[What you are asked to do]: Output the listing exactly, without its pictures.

[Information supplied]:
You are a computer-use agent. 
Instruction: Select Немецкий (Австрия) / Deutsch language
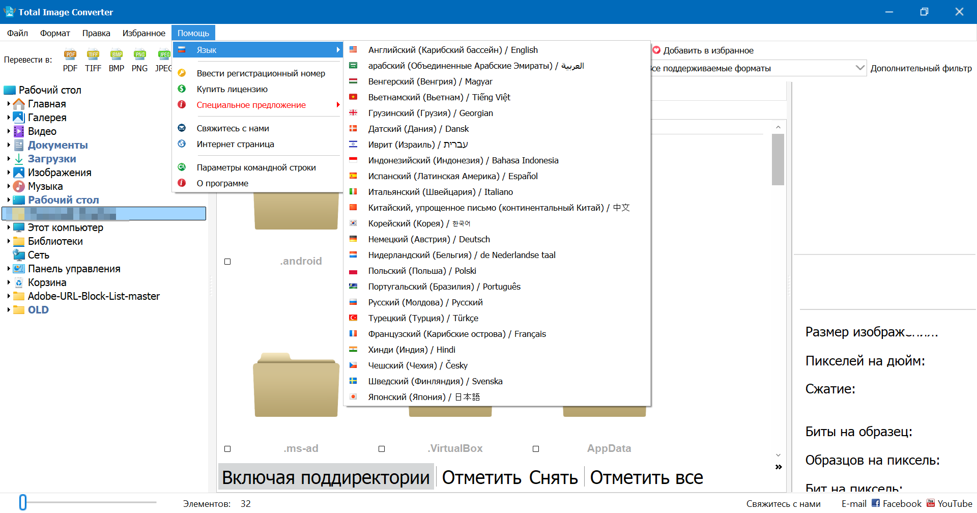coord(429,239)
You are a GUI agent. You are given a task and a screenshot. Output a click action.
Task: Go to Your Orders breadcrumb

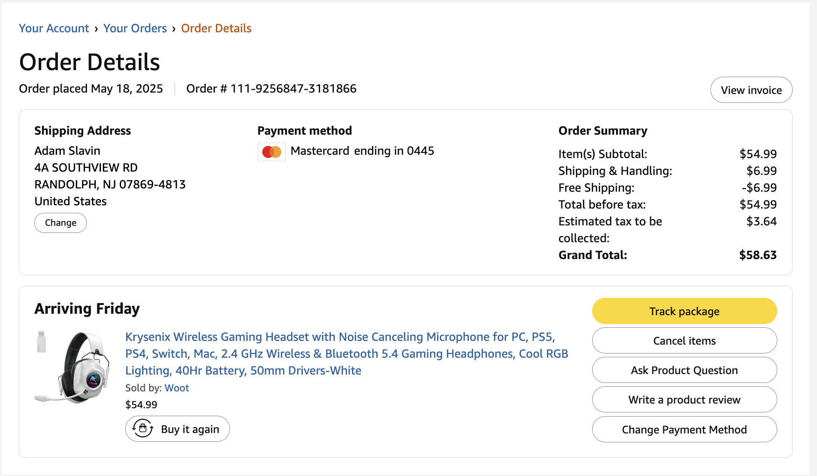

[Reply]:
You are a computer-use agent. 
Instruction: Select Немецкий (Австрия) / Deutsch language
coord(429,239)
You are a GUI agent. You are given a task and a screenshot. Output a click action.
Task: Go to Your Orders breadcrumb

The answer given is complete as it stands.